“Taylor Swift demandó a un estudiante universitario por rastrear su jet privado.”
La carta, fechada el 22 de diciembre de 2023 y publicada por TIME en febrero de 2024, sostenía que las publicaciones de Sweeney daban 'a individuos con intención de hacerle daño' una hoja de ruta, y hacía referencia a su experiencia previa con acosadores. Llegó en medio de una ola de cobertura sobre el 'flight-shaming' después de que un análisis de 2022 situara a Swift entre los famosos con mayores emisiones por jet privado, un análisis que, según su equipo, contaba vuelos en los que ella no iba a bordo porque el jet estaba cedido.
Sweeney, entonces un estudiante de 21 años de la Universidad de Florida Central, llevaba tiempo publicando datos de vuelo de decenas de figuras públicas, planteado como un proyecto de responsabilidad climática. La respuesta de su abogado señalaba que la información provenía de señales de transpondedor emitidas públicamente y de registros de la FAA, y que sus publicaciones solían llevar retraso.

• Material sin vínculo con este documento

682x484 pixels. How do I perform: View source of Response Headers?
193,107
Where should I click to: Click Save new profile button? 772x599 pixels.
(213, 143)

Lo que pasó después: nunca se presentó ninguna demanda ante un tribunal. El equipo de Swift vendió posteriormente uno de sus dos Dassault Falcon, y según se informa ella se inscribió en los programas de la FAA que ocultan la matrícula de una aeronave en los feeds públicos. Sweeney siguió publicando en otras plataformas.
Así que la historia es real, la amenaza legal fue real, y la palabra 'demandó' es la exageración.